What you are asked to do -
Pictures stay out of the copy. Retype exactly, and only, the lines from the one containing "Select the Salto pink legend swatch" through the end of the listing below.

Data for the task -
'''

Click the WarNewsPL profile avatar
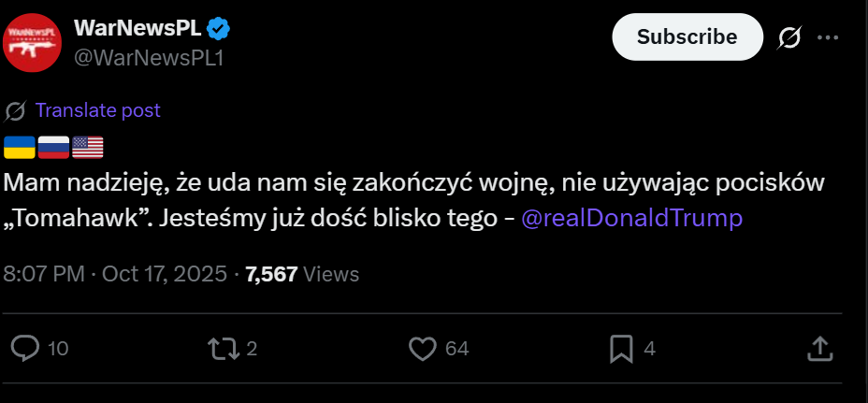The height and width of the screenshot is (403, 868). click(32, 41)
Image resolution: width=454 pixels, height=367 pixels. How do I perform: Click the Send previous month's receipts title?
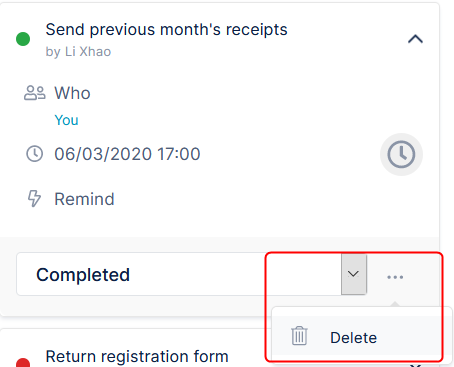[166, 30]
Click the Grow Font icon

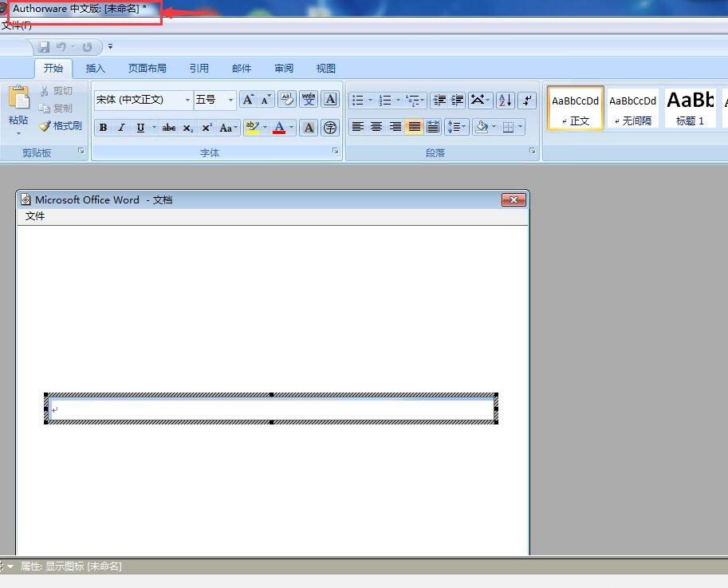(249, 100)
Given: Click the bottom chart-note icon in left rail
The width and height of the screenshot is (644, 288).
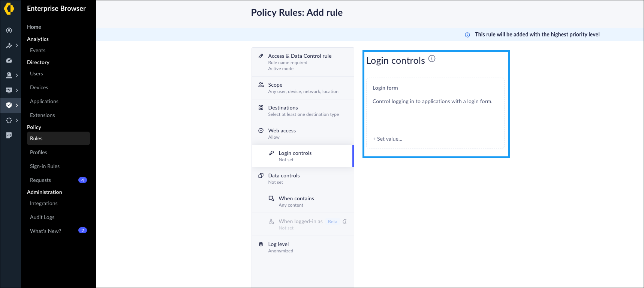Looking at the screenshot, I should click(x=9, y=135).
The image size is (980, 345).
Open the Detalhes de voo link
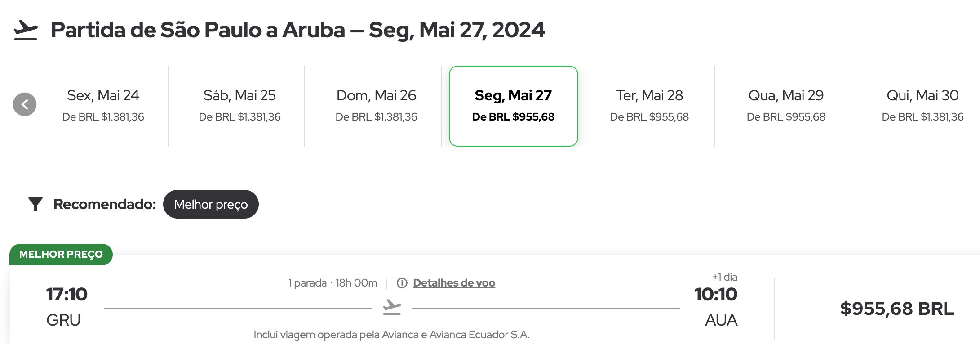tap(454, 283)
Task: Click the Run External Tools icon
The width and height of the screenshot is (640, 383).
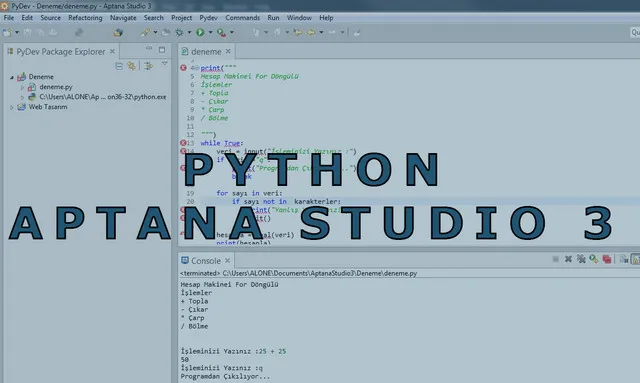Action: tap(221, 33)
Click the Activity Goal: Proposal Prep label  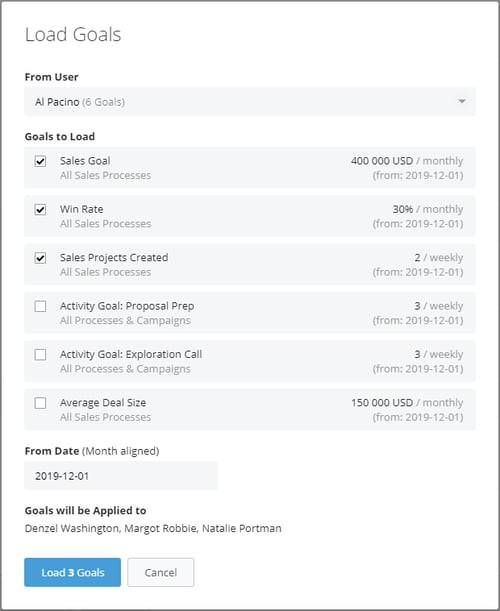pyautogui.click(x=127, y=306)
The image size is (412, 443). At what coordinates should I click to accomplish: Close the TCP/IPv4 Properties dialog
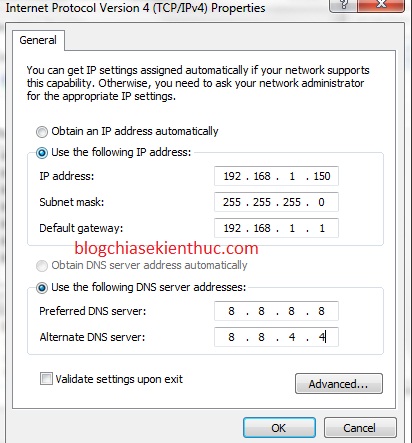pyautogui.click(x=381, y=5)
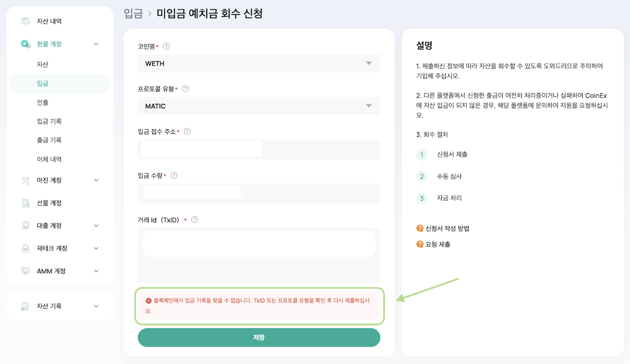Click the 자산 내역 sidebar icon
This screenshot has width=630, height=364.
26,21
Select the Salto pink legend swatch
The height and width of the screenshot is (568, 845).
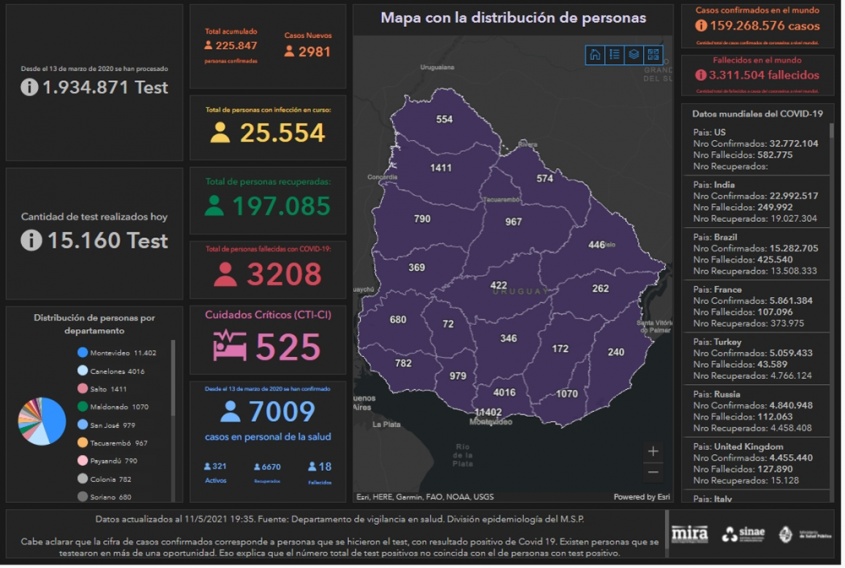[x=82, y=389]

'''

Answer to the problem -
Select the Salto pink legend swatch
The height and width of the screenshot is (568, 845).
[x=82, y=389]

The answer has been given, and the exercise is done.